[Opening Data supplied section]

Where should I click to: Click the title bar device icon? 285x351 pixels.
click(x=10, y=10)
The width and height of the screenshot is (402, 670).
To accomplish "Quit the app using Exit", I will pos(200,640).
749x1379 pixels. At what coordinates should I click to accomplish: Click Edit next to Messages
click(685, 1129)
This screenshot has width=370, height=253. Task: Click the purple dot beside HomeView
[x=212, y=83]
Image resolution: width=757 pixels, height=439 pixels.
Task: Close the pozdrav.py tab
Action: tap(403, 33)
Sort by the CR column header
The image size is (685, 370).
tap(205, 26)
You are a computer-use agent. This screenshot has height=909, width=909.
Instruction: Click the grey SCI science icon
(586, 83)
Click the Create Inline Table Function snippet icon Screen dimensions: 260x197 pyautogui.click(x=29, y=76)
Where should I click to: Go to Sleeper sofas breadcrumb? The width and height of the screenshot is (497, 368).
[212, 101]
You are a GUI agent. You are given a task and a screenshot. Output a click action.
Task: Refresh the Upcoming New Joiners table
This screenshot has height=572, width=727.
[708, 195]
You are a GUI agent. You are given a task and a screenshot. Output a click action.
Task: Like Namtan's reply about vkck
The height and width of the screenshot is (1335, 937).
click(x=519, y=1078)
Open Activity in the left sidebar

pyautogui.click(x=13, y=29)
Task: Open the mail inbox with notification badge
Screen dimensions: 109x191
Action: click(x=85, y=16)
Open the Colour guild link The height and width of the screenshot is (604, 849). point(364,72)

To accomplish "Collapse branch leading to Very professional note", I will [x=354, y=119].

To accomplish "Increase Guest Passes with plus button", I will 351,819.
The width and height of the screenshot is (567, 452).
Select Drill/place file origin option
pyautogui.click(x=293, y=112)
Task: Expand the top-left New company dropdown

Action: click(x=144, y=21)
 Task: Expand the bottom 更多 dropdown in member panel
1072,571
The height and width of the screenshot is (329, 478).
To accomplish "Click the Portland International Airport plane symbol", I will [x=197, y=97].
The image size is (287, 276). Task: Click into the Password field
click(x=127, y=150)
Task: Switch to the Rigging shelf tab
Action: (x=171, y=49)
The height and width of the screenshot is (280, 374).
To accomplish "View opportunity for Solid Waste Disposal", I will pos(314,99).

[Closing Data supplied section]

Task brief: List every line from the entries above in which "with" appears.

Output for this exercise:
Task: Open the mail inbox with notification badge
To accomplish "Increase Guest Passes with plus button", I will 351,819.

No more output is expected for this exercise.